The Yazoo river was fitly named by the red-skins hunters who traversed its tortuous channel in days gone by. Yazoo—Death river. What could be more significant? Their symbolical language never falls them, and in this instance it was well applied; for, if it be not a river of death, then none exist. Old settlers tell-me that no man can drink its water in the hot season and live longer than a few months. It is impregnated with such rank vegetable matter, gathered from the tropical luxuriance which borders its banks and those of its tributaries, that its water is conveyed into slow poison, which is sure to destroy human life. If you would find a counterpart to its sombre shades and its stained, murky waters, you must go into the depth of swamps, which it drains, and look upon the green scum and crawling reptiles who shun the sunlight and breed pestilence and death alone.--The simple substance of it is, that an army of twenty-five thousand men would find their graves between now and the first of October without ever facing an enemy. The flotilla has already accomplished its destiny in that line, and, if an army is to be maintained anywhere in that locality it must be removed from the river and provided with pure water — and you might dig until you lost day light in that red-hot soil, and not find enough to wet the palm of the hand.

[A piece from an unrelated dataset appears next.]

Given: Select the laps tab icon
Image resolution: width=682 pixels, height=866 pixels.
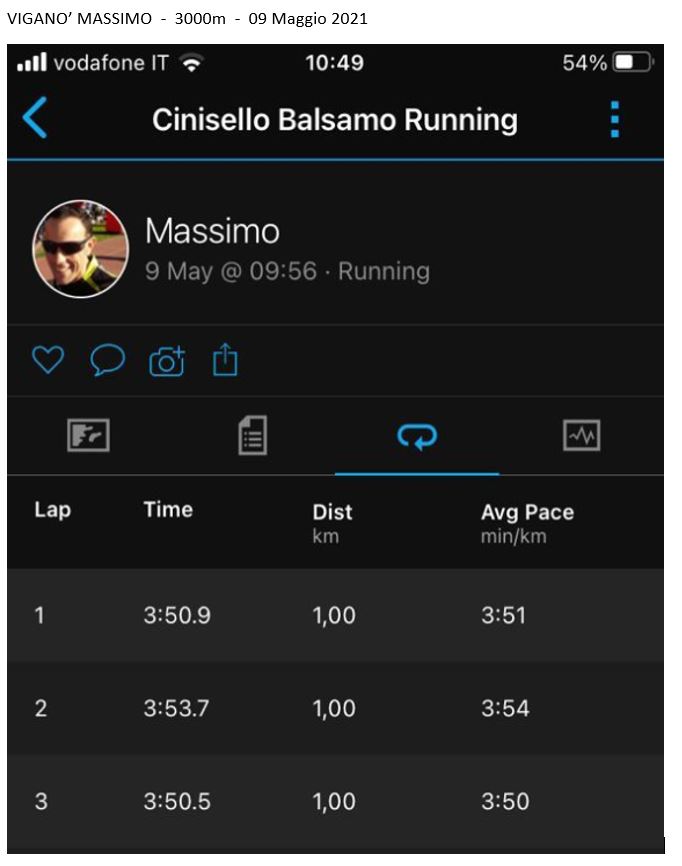Looking at the screenshot, I should click(x=417, y=436).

I suppose by this time you have undergone various surmises in regard to the northern trip which Com. Davis and Gen. Curtis are making. The precise reason for their pilgrimage to the seat of authority are not known, but the nature of their derelictions is public enough. Davis proved himself an infant in conception, and an imbecile in execution, from the moment he left Memphis to besiege Vicksburg until he came away with the indelible disgrace of having been whipped and bullied by the Arkansas into abject submission. The fear of losing a vessel was strong enough to overcome the hope of glory, and there was nothing but folding of hands and crossing of arms. The results of the expedition were these: Gained — nothing. Lost — the Carondolet shot to pieces, the Louisville disabled, the Benton riddled, the Tyler demolished, the Essex and Sumter thrown away, and the rams Lancaster and Queen sent into dry docks for weeks. The loss of the Essex alone to the river flotilla is irreparable. She has been under reconstruction for six months, and has cost a mint of money, and on her first trip she was cut off and compelled to go to New Orleans. The gunboat flotilla is actually ruined, and we shall know it to our sorrow before sixty days pass over our heads.

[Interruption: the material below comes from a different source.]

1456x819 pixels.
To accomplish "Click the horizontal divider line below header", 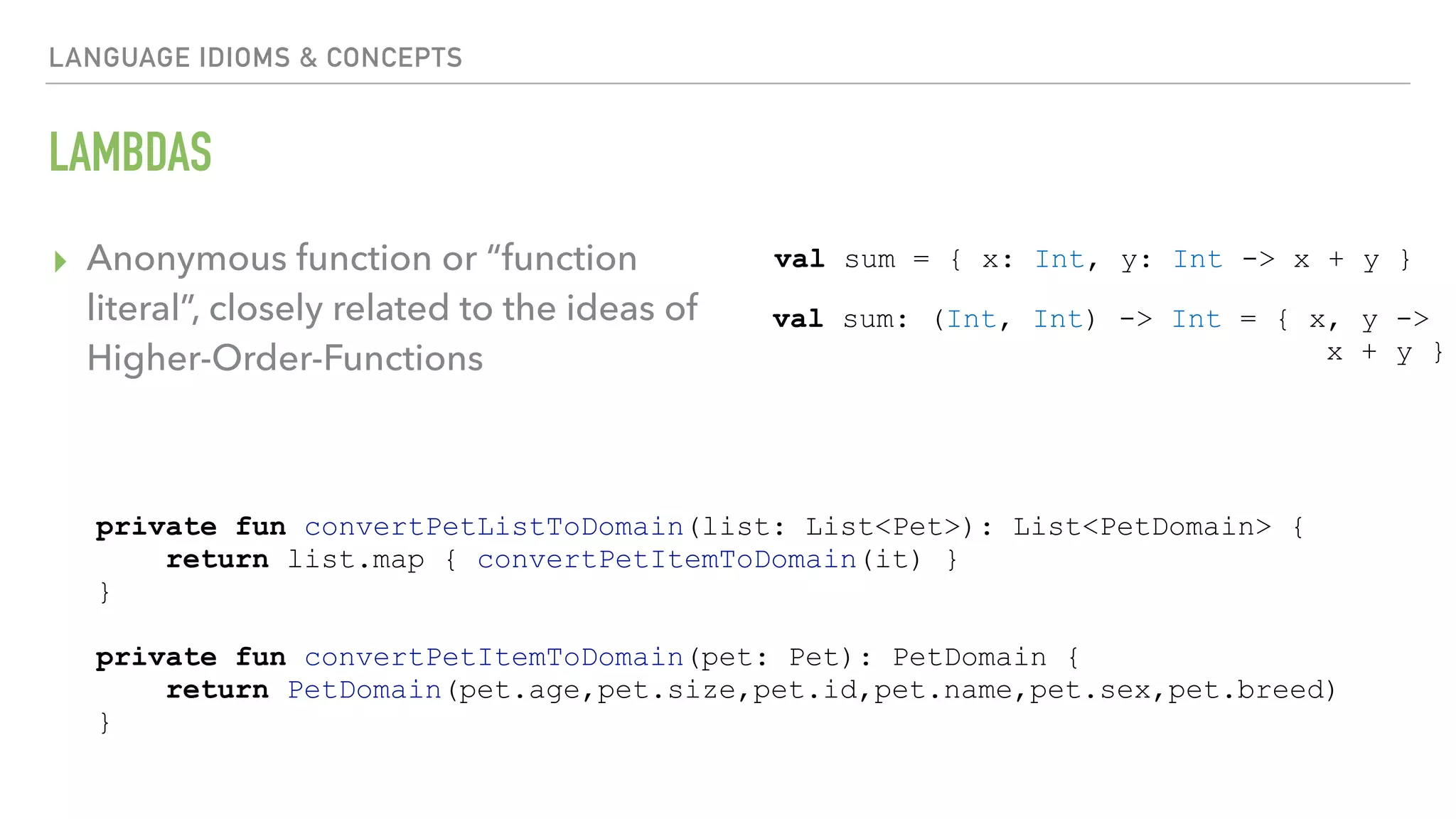I will [727, 84].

Gen. Curtis has made himself conspicuous in two or three ways. The unlicensed system which governed his movements in Arkansas has brought misery to thousands of unprotected families, and a corresponding degree of obloquy to the Union cause. He was of course compelled to subsist upon the country through which he passed, but that was no reason why houses should be despoiled and burned, innocent white women outraged, and black ones converted into the instruments of a promiscuous harlotage which it would be hard to find a parallel for. These performances were the work of stragglers and unknown persons, and should not be charged to the main army; but the cause will be made to father it all, and the commander must be held responsible. He should have prevented such discreditable occurrences.